## Material to process

##############################

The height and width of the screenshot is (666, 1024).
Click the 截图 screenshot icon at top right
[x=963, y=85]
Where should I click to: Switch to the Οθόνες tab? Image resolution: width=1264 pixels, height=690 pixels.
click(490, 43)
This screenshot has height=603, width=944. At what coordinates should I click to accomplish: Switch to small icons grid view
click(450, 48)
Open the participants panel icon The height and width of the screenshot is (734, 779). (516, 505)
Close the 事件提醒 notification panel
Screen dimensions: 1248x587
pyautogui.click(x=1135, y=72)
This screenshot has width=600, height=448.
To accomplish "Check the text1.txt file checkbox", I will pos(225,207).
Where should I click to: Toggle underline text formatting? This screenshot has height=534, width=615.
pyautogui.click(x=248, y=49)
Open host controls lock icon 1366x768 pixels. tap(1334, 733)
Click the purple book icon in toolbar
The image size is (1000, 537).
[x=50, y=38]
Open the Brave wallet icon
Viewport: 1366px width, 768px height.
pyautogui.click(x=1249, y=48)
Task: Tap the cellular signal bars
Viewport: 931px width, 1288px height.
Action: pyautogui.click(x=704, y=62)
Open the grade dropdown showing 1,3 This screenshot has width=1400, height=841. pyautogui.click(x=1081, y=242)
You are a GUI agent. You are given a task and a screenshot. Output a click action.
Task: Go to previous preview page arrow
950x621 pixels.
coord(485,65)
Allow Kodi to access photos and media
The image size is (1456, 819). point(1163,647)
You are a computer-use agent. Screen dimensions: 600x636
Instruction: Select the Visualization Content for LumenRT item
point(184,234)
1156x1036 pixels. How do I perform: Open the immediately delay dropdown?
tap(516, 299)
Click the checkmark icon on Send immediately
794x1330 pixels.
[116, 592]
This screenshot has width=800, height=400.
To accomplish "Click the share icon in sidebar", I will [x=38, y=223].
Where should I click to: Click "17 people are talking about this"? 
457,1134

##############################

## Exercise goal
Repeat the records verbatim, every one of them.

## Response area
The height and width of the screenshot is (666, 1024).
Click the 截图 screenshot icon at top right
[x=963, y=85]
Where should I click to: Switch to the Οθόνες tab? Image resolution: width=1264 pixels, height=690 pixels.
click(490, 43)
This screenshot has height=603, width=944. At what coordinates should I click to accomplish: Switch to small icons grid view
click(450, 48)
Open the participants panel icon The height and width of the screenshot is (734, 779). (516, 505)
Close the 事件提醒 notification panel
Screen dimensions: 1248x587
pyautogui.click(x=1135, y=72)
This screenshot has width=600, height=448.
To accomplish "Check the text1.txt file checkbox", I will pos(225,207).
Where should I click to: Toggle underline text formatting? This screenshot has height=534, width=615.
pyautogui.click(x=248, y=49)
Open host controls lock icon 1366x768 pixels. tap(1334, 733)
Click the purple book icon in toolbar
The image size is (1000, 537).
[x=50, y=38]
Open the Brave wallet icon
Viewport: 1366px width, 768px height.
pyautogui.click(x=1249, y=48)
Task: Tap the cellular signal bars
Viewport: 931px width, 1288px height.
Action: pyautogui.click(x=704, y=62)
Open the grade dropdown showing 1,3 This screenshot has width=1400, height=841. pyautogui.click(x=1081, y=242)
You are a GUI agent. You are given a task and a screenshot. Output a click action.
Task: Go to previous preview page arrow
950x621 pixels.
coord(485,65)
Allow Kodi to access photos and media
The image size is (1456, 819). point(1163,647)
You are a computer-use agent. Screen dimensions: 600x636
Instruction: Select the Visualization Content for LumenRT item
point(184,234)
1156x1036 pixels. How do I perform: Open the immediately delay dropdown?
tap(516, 299)
Click the checkmark icon on Send immediately
794x1330 pixels.
[116, 592]
This screenshot has width=800, height=400.
To accomplish "Click the share icon in sidebar", I will [x=38, y=223].
Where should I click to: Click "17 people are talking about this"? 
457,1134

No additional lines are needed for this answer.